PROBLEM TO WORK ON - Go to the line with "The image size" in the records below, then output it and each following line exactly, up to and including the line with "Given: Click the 9:48 PM timestamp". Skip pictures and add nothing.

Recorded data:
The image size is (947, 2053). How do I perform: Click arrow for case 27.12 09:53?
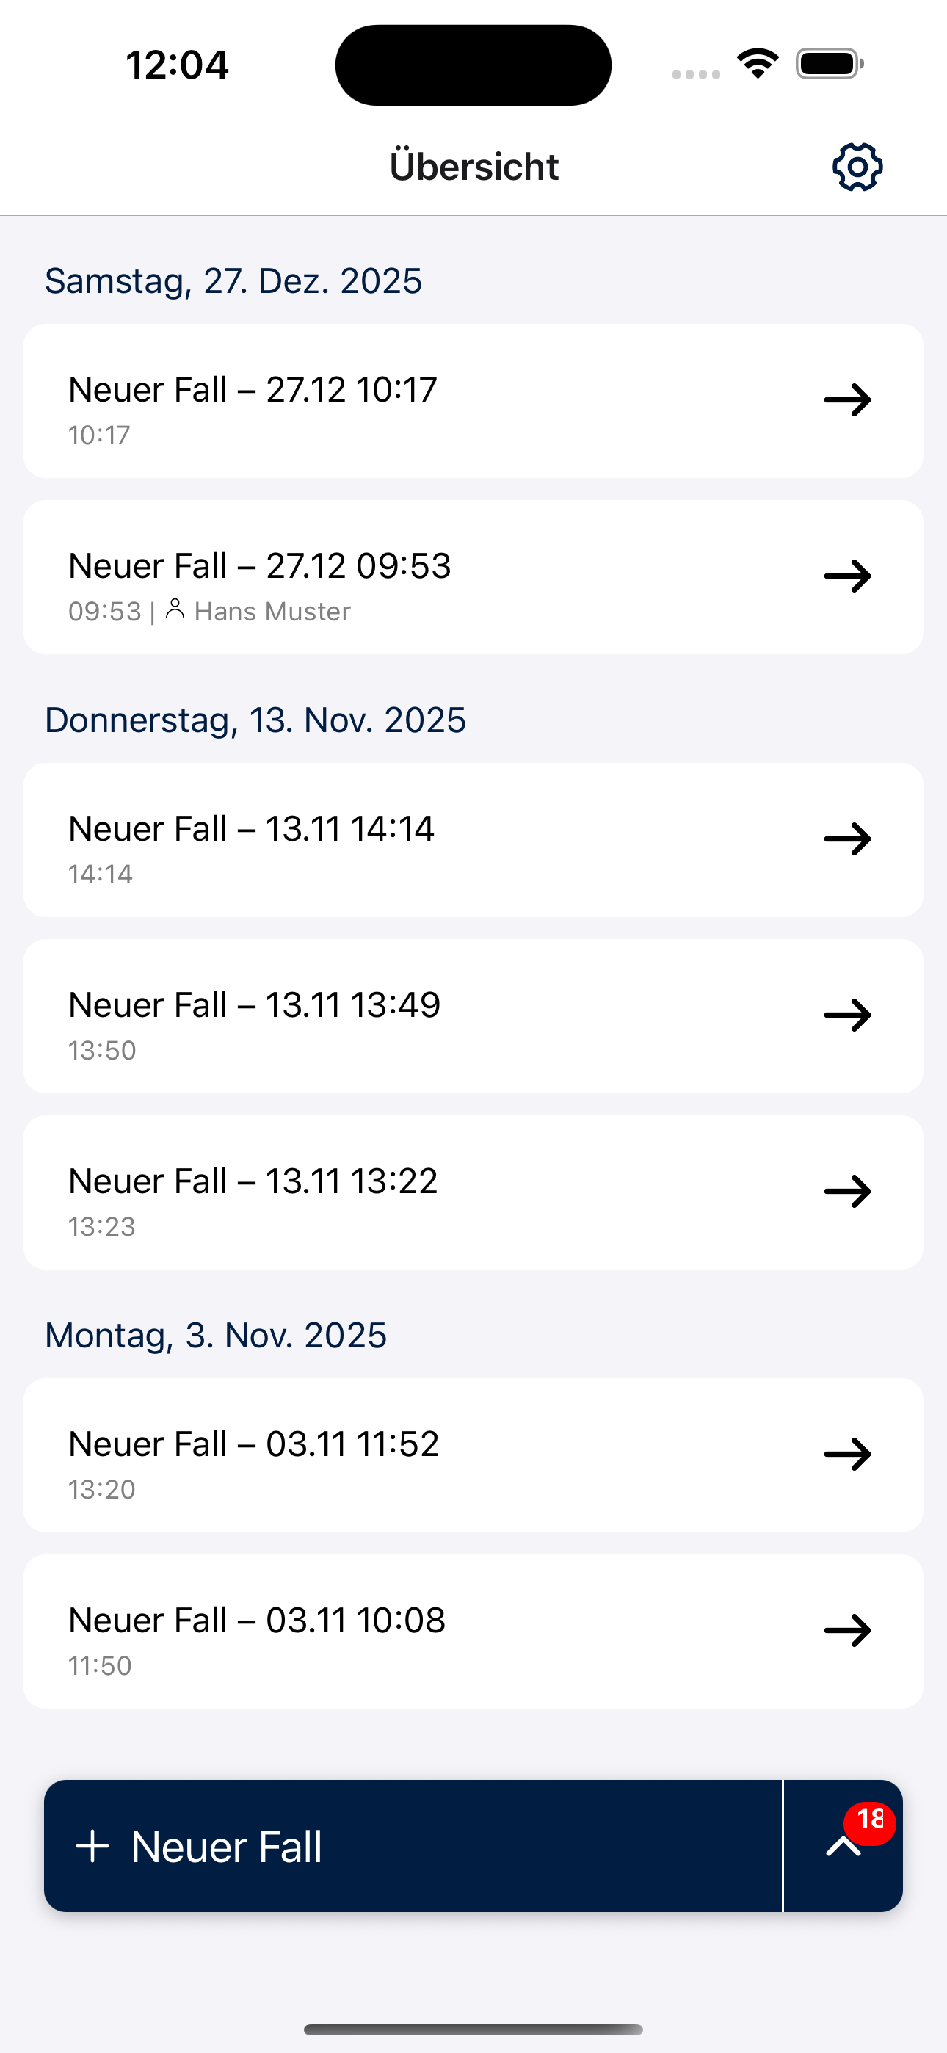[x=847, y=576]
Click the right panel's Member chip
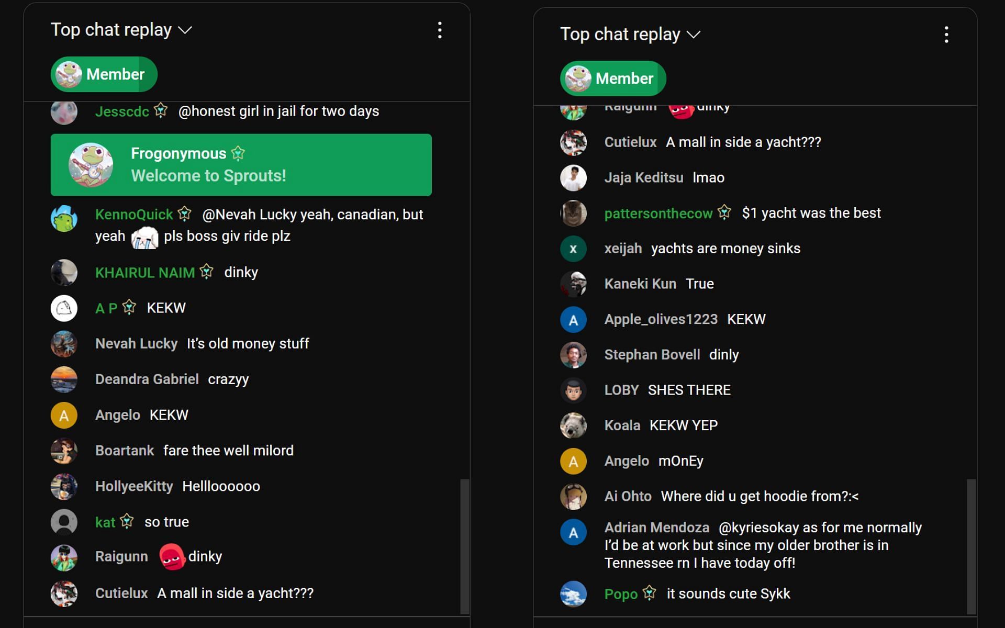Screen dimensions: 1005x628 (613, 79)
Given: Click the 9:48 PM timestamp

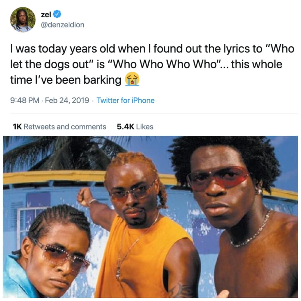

--

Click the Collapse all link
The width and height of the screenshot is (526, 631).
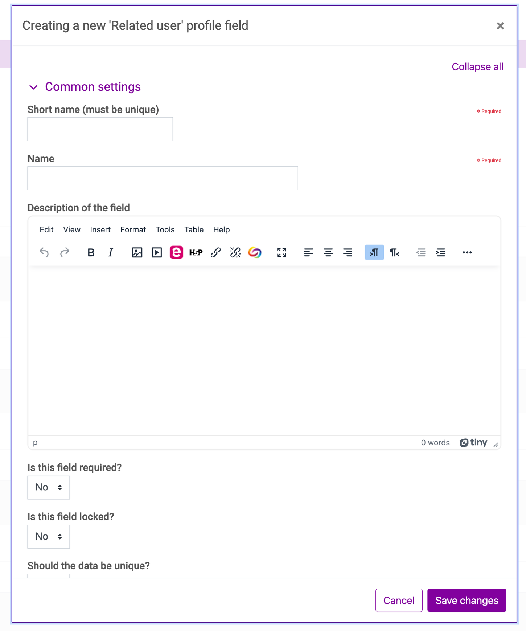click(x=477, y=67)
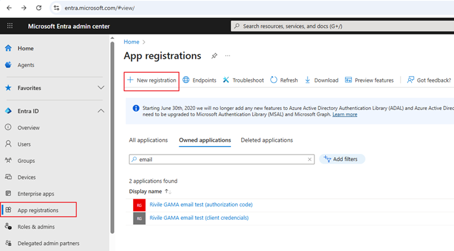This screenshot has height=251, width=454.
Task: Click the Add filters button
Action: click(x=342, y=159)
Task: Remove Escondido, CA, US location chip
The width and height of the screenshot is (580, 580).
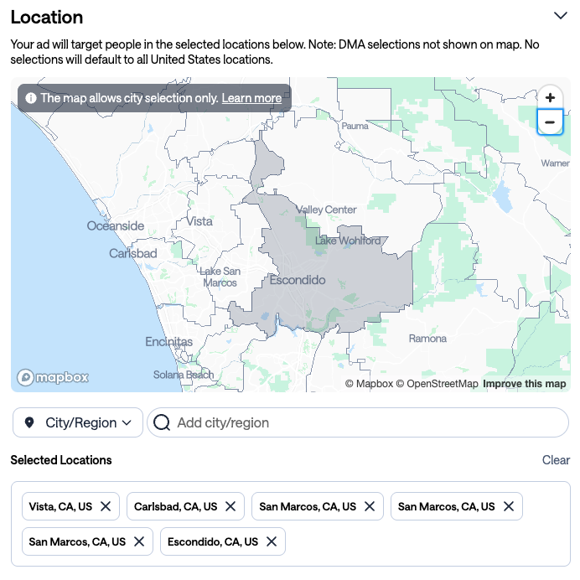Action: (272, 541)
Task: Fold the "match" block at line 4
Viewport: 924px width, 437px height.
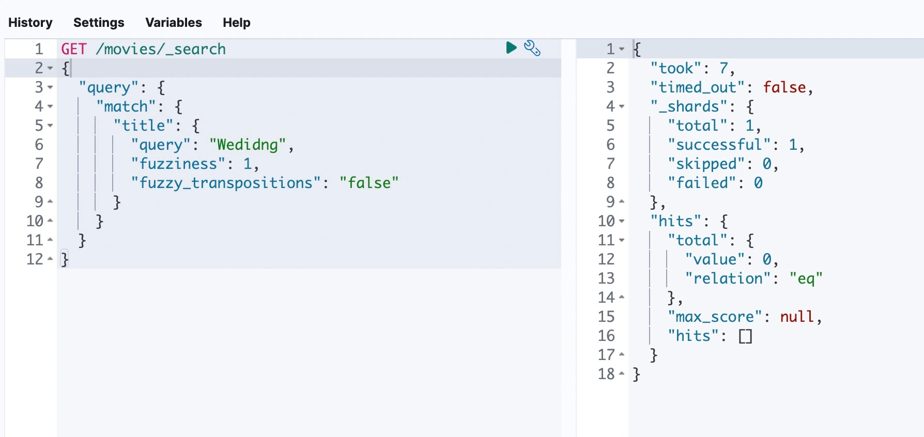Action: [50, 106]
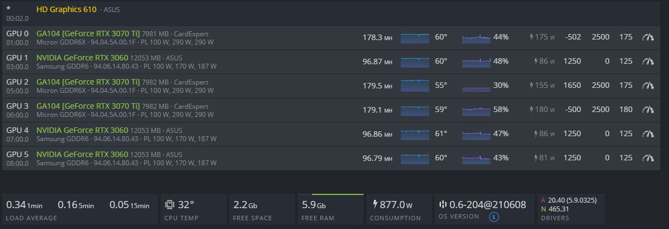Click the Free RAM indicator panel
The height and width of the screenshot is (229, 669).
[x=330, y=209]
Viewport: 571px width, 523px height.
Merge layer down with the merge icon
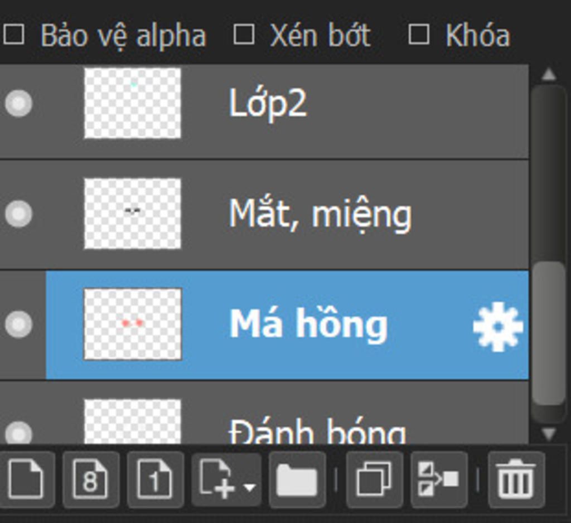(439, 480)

EXERCISE RESULT -
The image size is (947, 2053). How do I perform: Click arrow for case 27.12 09:53?
[x=847, y=576]
Click the right panel's Member chip
Screen dimensions: 1005x628 (613, 79)
Given: Click the 9:48 PM timestamp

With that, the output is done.